Penutupan 290 BUMN dilakukan pemerintah sebagai langkah efisiensi dan perbaikan kinerja badan usaha milik negara.
Penulis: Sutomo
Senin, 31 Agustus 2026 | 18:04:31 WIB

TIRAINEWS.COM — "Dalam kurang dua tahun pemerintah yang saya pimpin, kita telah menutup 290 BUMN yang tidak menguntungkan, yang tidak punya kinerja baik, yang rugi. Kita tutup 290 BUMN. Kita telah menghemat Rp50 triliun," kata Prabowo di hadapan para peserta muktamar.

290 BUMN Ditutup, Efisiensi Jadi Prioritas

Langkah tersebut dinilai Prabowo sebagai bagian dari komitmen pemerintah memperbaiki kinerja BUMN dan memangkas pemborosan. Ia memastikan kebijakan ini berjalan tanpa mengorbankan layanan publik yang menjadi kewenangan utama badan usaha milik negara.

Penutupan 290 BUMN dalam waktu relatif singkat merupakan salah satu kebijakan paling agresif dalam pengelolaan perusahaan negara di era reformasi. Sebelumnya, langkah serupa pernah dilakukan melalui mekanisme pembubaran dan konsolidasi, namun belum pada skala sebesar ini dalam satu periode pemerintahan.

KTA NU dan Pesan Janji yang Harus Ditepati

Kehadiran Prabowo di muktamar kali ini sekaligus mengonfirmasi statusnya sebagai warga NU. Ia menerima KTA NU dalam acara yang sama, sebuah langkah simbolis yang dinilai memiliki makna politis menjelang dinamika pemerintahan ke depan.

"Saya datang (penutupan Muktamar) karena janji-janji harus dipegang. Begitu saya dapat (KTA), saya putuskan saya hadir," ujarnya dalam rangkaian acara penutupan.

Pernyataan tersebut diinterpretasikan sebagian pengamat sebagai pesan kepada publik dan elite politik mengenai konsistensi pemerintah dalam memenuhi komitmen kampanye maupun kesepakatan koalisi.
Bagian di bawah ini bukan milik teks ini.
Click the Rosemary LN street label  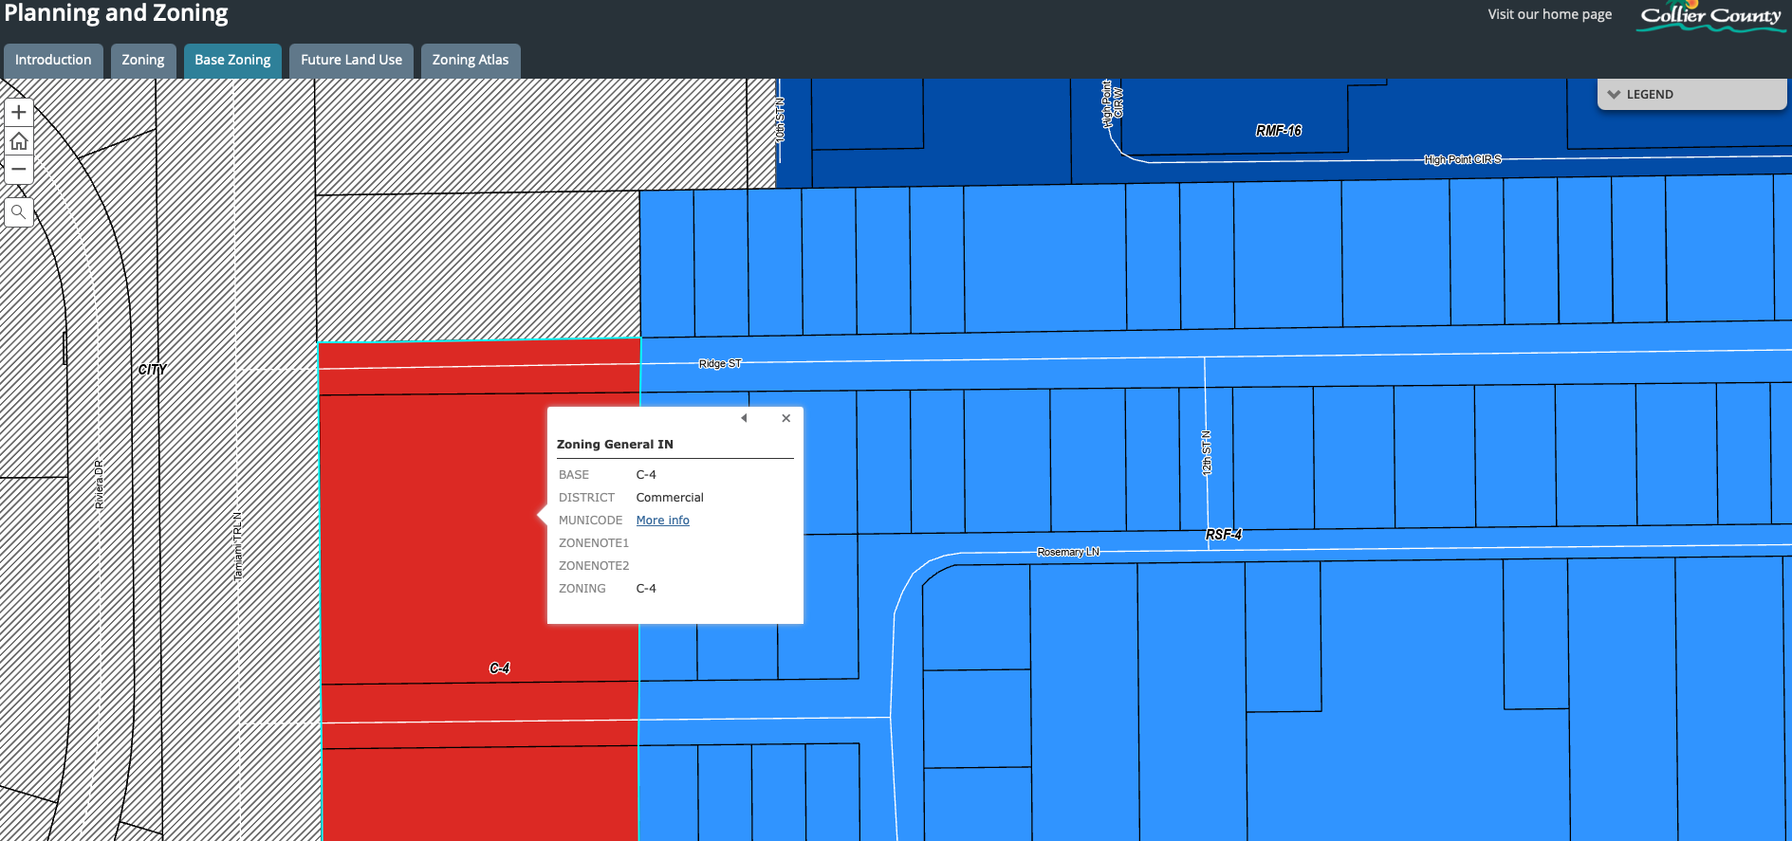click(x=1067, y=552)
Demokrasi Butuh Koalisi, Bukan Satu Partai

Di hadapan warga NU, Prabowo juga memaparkan pandangannya mengenai sistem demokrasi di Indonesia. Dengan jumlah penduduk yang hampir mencapai 300 juta jiwa, ia menilai negara sebesar ini mustahil dikelola oleh satu kekuatan politik tunggal.
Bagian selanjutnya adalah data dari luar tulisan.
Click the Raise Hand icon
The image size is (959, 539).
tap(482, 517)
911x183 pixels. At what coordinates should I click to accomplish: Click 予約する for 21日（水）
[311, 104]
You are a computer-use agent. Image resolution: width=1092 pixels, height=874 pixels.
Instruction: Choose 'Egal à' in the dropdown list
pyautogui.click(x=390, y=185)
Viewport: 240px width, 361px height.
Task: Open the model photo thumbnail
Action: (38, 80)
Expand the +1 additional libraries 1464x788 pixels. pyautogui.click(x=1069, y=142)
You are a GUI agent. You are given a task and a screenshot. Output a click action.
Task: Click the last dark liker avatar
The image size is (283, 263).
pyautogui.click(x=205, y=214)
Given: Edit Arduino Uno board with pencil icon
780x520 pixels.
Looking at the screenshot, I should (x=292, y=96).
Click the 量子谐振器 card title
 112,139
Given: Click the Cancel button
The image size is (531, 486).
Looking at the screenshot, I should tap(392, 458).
"Kita sudah memilih demokrasi. Demokrasi adalah pilihan kita dan negara kita besar, kita sebesar Eropa," kata Prabowo. "Tidak mungkin negara sebesar ini dipimpin hanya satu partai."

Pemerintahan saat ini, lanjutnya, didukung oleh tujuh dari delapan partai politik yang memiliki kursi di parlemen. Ia menyebut koalisi besar diperlukan untuk menciptakan pemerintahan yang stabil dan tenang, yang menjadi prasyarat utama bagi jalannya pembangunan di negara demokrasi.
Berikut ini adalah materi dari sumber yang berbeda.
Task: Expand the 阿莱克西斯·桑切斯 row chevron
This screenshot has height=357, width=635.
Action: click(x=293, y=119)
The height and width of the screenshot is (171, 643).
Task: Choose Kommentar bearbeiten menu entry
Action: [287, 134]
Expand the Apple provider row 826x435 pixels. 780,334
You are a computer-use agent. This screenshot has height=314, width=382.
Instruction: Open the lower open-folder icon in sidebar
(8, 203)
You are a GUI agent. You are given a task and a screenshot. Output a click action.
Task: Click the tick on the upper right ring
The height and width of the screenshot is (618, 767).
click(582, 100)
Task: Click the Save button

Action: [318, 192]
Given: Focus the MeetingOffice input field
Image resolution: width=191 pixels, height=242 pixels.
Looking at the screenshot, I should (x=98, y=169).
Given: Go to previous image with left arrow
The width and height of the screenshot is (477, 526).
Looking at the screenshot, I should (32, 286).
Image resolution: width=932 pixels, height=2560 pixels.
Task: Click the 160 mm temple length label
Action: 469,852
Menjawab Kritik Kabinet Gemuk

Prabowo turut menanggapi kritik publik yang menyebut kabinetnya terlalu besar atau "kabinet gemuk". Ia membandingkan struktur pemerintahan Indonesia dengan Timor Leste yang jumlah penduduknya jauh lebih kecil untuk menunjukkan bahwa kebutuhan pemerintahan tidak bisa semata-mata diukur dari angka populasi.

Menurutnya, ukuran kabinet tidak otomatis mencerminkan inefisiensi. Ia justru menekankan bahwa pemerintahannya telah melakukan penghematan besar-besaran, termasuk melalui penutupan BUMN yang tidak produktif.

Kritik terhadap komposisi kabinet memang mengemuka sejak awal masa pemerintahan Prabowo. Sejumlah kalangan menilai jumlah kementerian yang banyak akan membebani anggaran, namun pemerintah berdalih struktur tersebut diperlukan untuk mengakomodasi kebutuhan penanganan berbagai isu strategis nasional.